The former law prof told us about a class she taught a few years back in which a student phoned her the day before a scheduled quiz. The student asked the prof if she could take the quiz later, given she had missed the class review. The prof said no, if she didn’t come to the review, that was on her. “Yeah, but I’d like to take the test later, because I missed the review,” the student repeated. The prof said they went back and forth, and she had to slap down threats from the student to call the administration and get her (the teacher) punished.

The point of this coming up in discussion was that in our therapeutic culture, nobody wants to be inconvenienced. It’s the mindset, and all of us have it to a certain degree. But we like to think of ourselves and our tribe as the reasonable ones, and the others as the problem.
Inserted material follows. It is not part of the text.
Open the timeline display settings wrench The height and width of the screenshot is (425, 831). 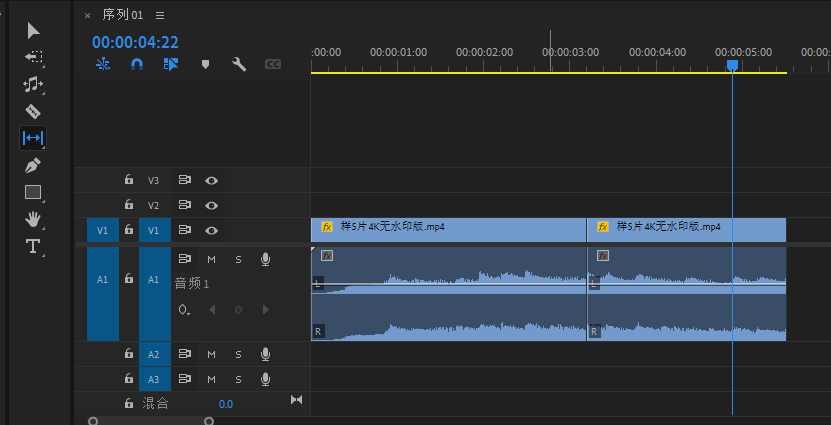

The self-absorbed student story is perhaps only tangentially related to politics, but I think it reveals something about why the old idea of America has been hollowed out by the liberal individualism of both the right and the left. Again, I think we are all at some point implicated in this. Think of a liberty that you would be willing to give up for the sake of the common good. Hard to do, isn’t it? We Americans have come to think of “the common good” as “maximal individual liberty.” In fact, individual liberty is a necessary condition for achieving the common good, and for that good to have meaning (because freely chosen). But in America today, it has become our idol. It has become the end of our politics rather than a means to an end. It is so in our personal lives, so why shouldn’t it be in our public ones?
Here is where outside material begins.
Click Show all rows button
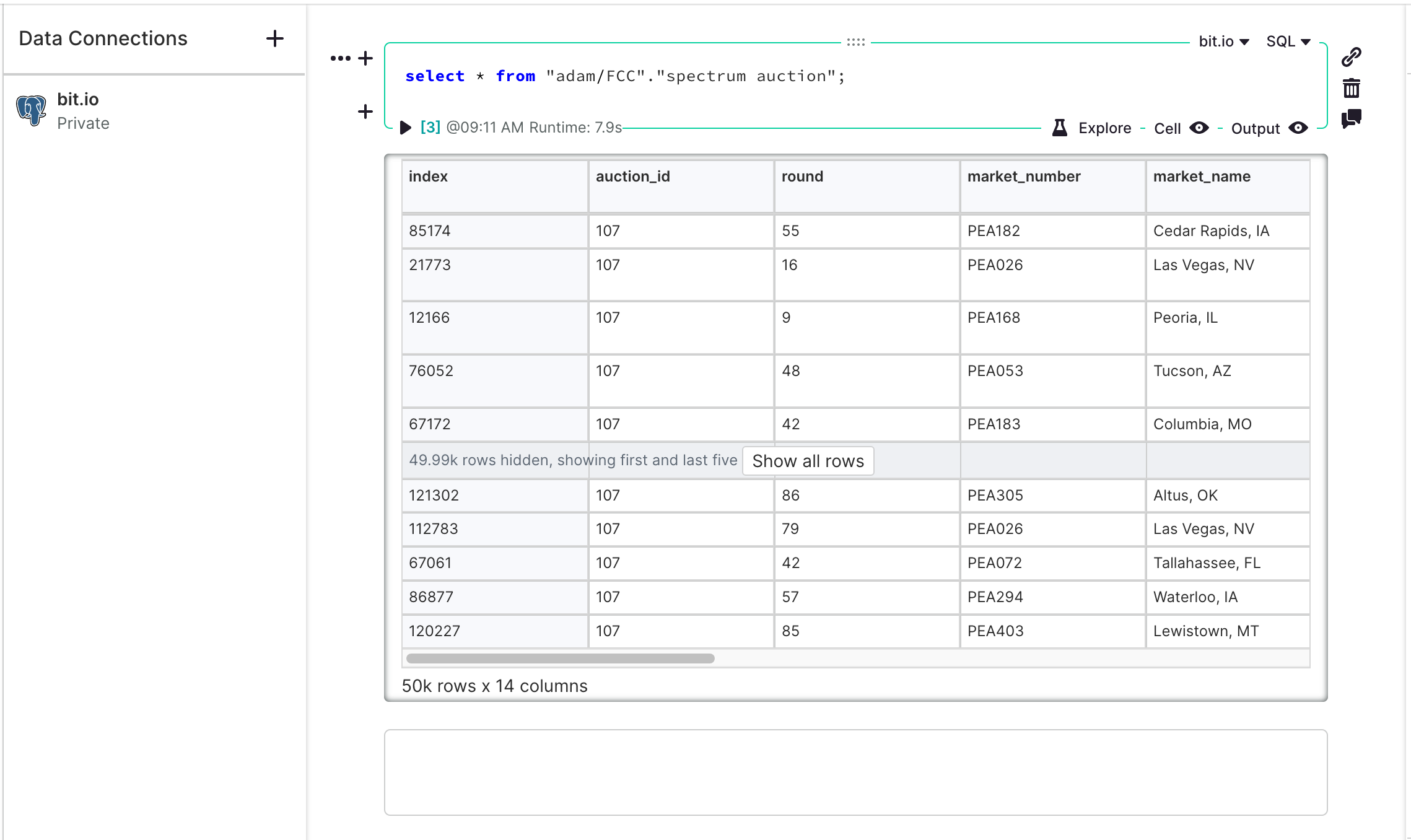(808, 461)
For Christian conservatives, we see the movement to expand marriage rights to same-sex couples, and we don’t see an expansion of liberty; we see the obliteration of the idea of the family as a binding, normative social institution. In truth, it is both — but the American people have decided that individual liberty is more important. On gambling, I see it as a vice that destroys the poor and their families. Others see it as an exercise in liberty. Those others carry the day in America. I expect that it will get more and more this way as the generation taught that the only real sin is to judge others comes into power.

All politics is about balancing the rights of the individual against the community. Too much collective power is oppressive; too much individual power is anarchic. In a democracy, we will always be struggling with this tension. What has changed, I think, is that we have come to a point where people no longer think of the common good. This is Dante’s great lament about Tuscany in his day: that people only thought of the good of themselves and their own party or tribe. The result was chaotic, and tore at the fabric of society.
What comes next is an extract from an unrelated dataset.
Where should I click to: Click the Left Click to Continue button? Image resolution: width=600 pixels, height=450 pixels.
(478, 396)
This is where we are headed.

I am not a libertarian; if anything, I’m a Red Tory, or a Christian Democrat in the European sense. But ours is not a culture where Red Toryism or Christian Democracy makes much sense. It might have at one time, but not anymore. I have been thinking for a couple of years now that if I’m going to protect my religious liberty rights (the most important right, in my view), I’m going to have to figure out how to do so within a libertarian framework.

A thought that rests uneasily in my mind after reading Ryan’s comment: have I given up on America too? Does this describe me?:

A crucial turning point in that earlier history occurred when men and women of good will turned aside from the task of shoring up the Roman imperium and ceased to identify the continuation of civility and moral community with the maintenance of that imperium.

I think it probably does. It makes it hard to know who to vote for, though. In a time like this, prophets are more important than politicians.

Maybe that makes me an “unpatriotic conservative.” I know what I want to conserve, but I don’t know that it is compatible with what our country is becoming. I’d like to be wrong.